“I’ve been developing my own handicapping software as a hobby since 2007, but the biggest problem I’ve faced is having enough data to properly calibrate and test the system,” said Ligett. “The data provided as part of the contest is just what I needed to move the idea forward.”
Lock up data, squelch innovation. Give developers data, spur innovation.
Dublin, dropped from my PDI top 10 after the Arkansas Derby, returns this week at #1, a move driven by Eskendereya’s withdrawal from the race and a few hours with the past performances. Last week, when the field was looking set, I was intent on figuring out who would run behind Eskendereya — I know, I should feel more embarrassed to admit that. Every wise guy out there has been complaining about how with the loss of Esky, all the odds on the horses they were really planning to play have plunged. Whatever. The colt had the two best Beyer speed figures of this bunch, a perfect prep season, a fitting pedigree. He’s also physically impressive — watching at Aqueduct on Wood Day, I was struck by how much more mature and robust he looked than the other starters (check out his chest and shoulders in this photo by Sarah K. Andrew). Watching the Wood replay, what grabbed my attention was how much he reminded me of Big Brown (and I wasn’t even a Big Brown fan), exhibiting a similar control and ease as he took the lead and drew away. I was going to bet the chalk on Saturday, and happily.

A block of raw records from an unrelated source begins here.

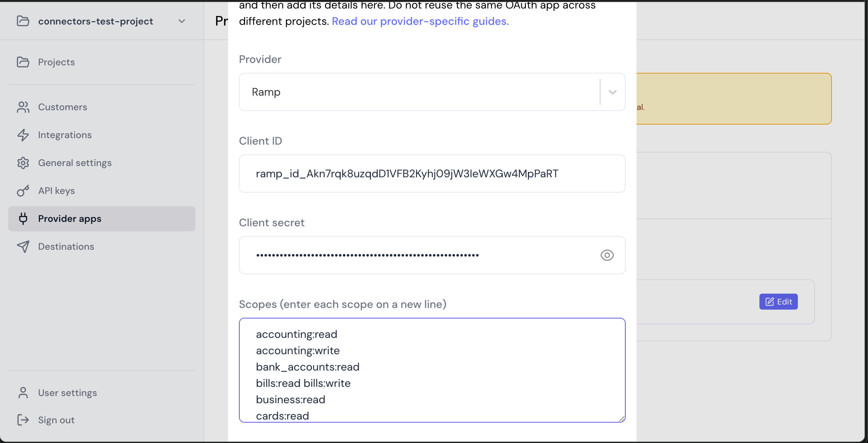The image size is (868, 443).
Task: Click the Projects folder icon in sidebar
Action: (23, 62)
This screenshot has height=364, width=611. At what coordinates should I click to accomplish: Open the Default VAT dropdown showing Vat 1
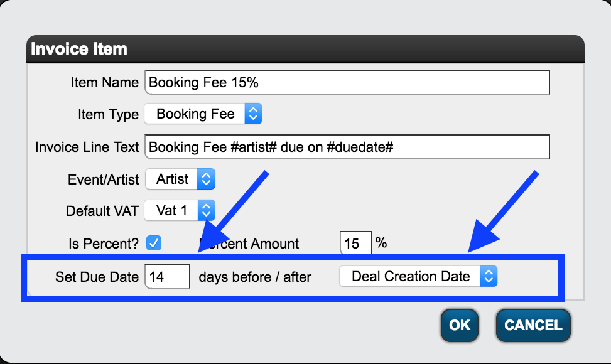tap(179, 211)
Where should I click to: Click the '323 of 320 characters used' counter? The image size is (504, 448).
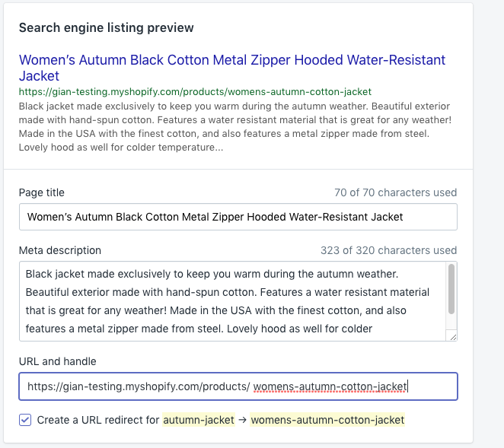pos(388,250)
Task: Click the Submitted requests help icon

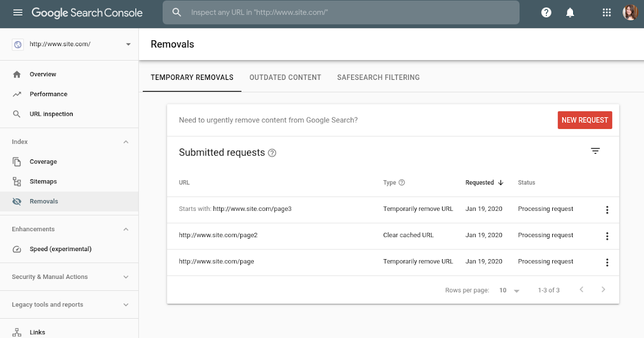Action: pos(272,153)
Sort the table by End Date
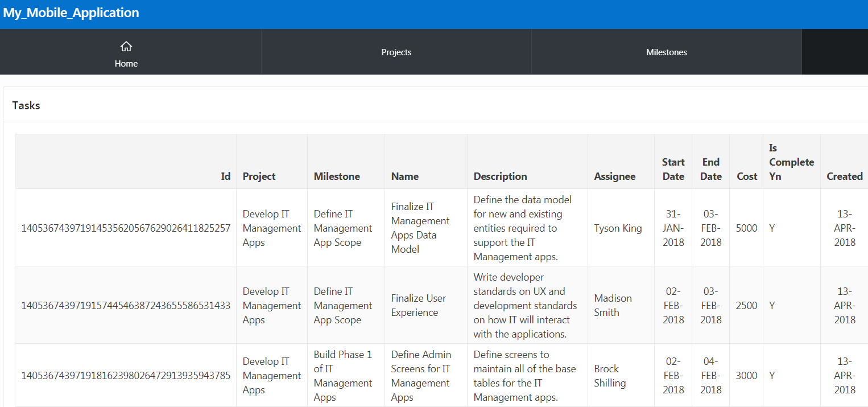Screen dimensions: 868x407 click(710, 169)
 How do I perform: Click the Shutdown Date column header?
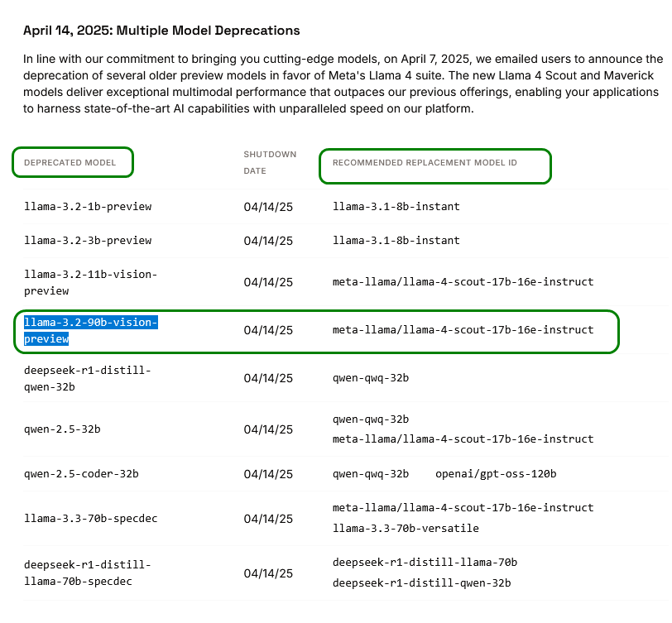pos(269,162)
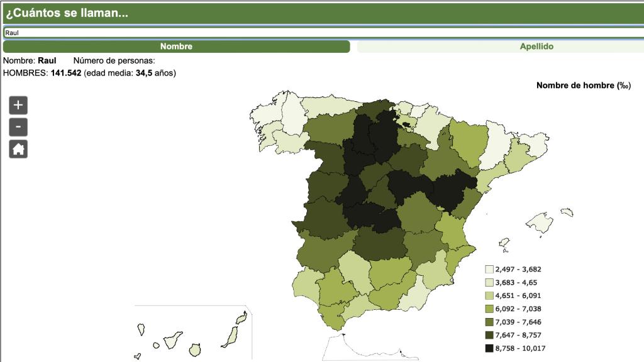Zoom out the map with minus button

18,127
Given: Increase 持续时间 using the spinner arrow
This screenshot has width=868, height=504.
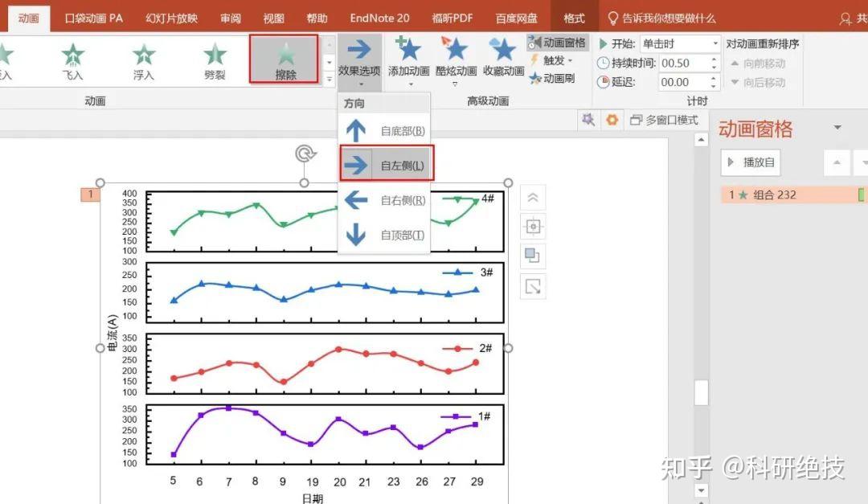Looking at the screenshot, I should point(714,59).
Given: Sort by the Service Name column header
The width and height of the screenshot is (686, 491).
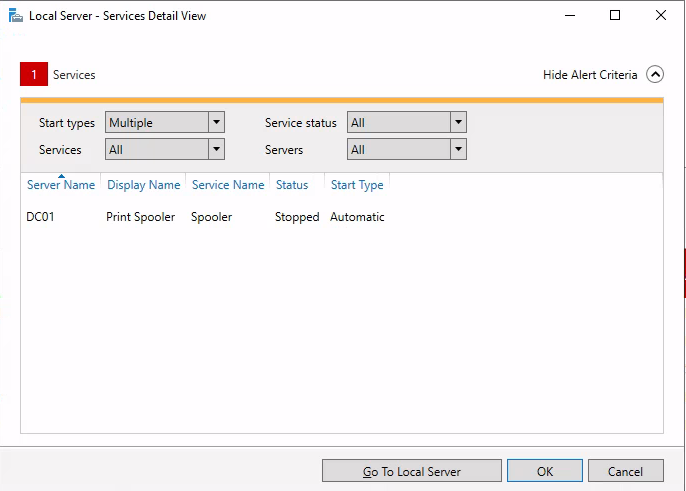Looking at the screenshot, I should (x=228, y=185).
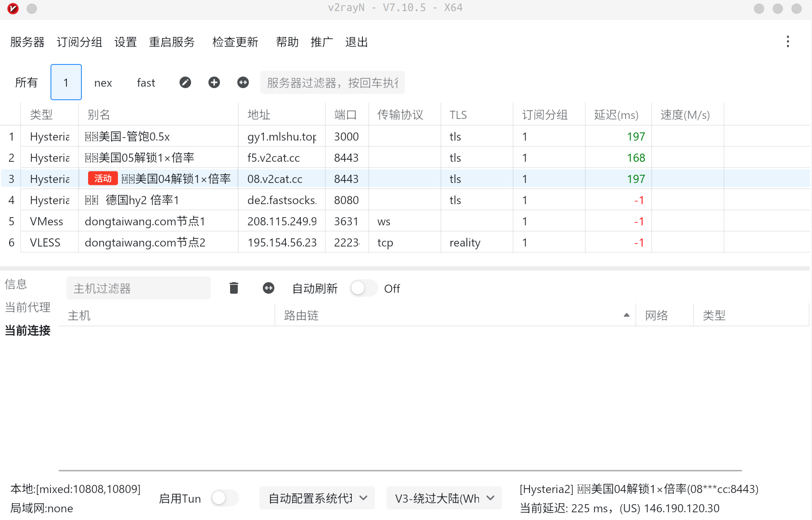Click 重启服务 to restart service

tap(172, 42)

As for Dublin, I still have some concerns he won’t relish the Derby distance, but then, ten furlongs seem questionable for several of this year’s expected starters, who, for the most part, haven’t made much of an impression on me. His track work this weekend could also suggest problems: After attempting to bolt during a Saturday gallop, Dublin drifted out around the final turn in his Sunday work. What’s more, DRF clocker Mike Welsch noted, “the failure to gallop out with any serious energy cannot be taken as positive signs less than one week out from the big event.” A factor in his favor, though, is the relative toughness of the Oaklawn preps, in which Dublin ran well. Off a second in the Southwest, a third in the Rebel, and a fast-closing third in the Arkansas Derby,* he could be poised to move forward.
Devil May Care, coming into the Derby with a competitive profile and a slightly faster time in G2 Bonnie Miss Stakes than Ice Box in the G1 Florida Derby on the same day, moves to #2 and Sidney’s Candy to #3. Lookin at Lucky remains at #4, despite his exceptional qualities. I would rate him higher, but for his tendency to find trouble, and he’s only had two preps this year. There’s also the matter of blinkers-on, blinkers-off: Trainer Bob Baffert is still trying to figure out the colt, and he’s running out of time. But then, the new Derby favorite worked brilliantly this morning. (Trying to sort it all out this evening, Bill Finley’s see-no-works, hear-no-works approach to Derby week suddenly seems a very sensible one.)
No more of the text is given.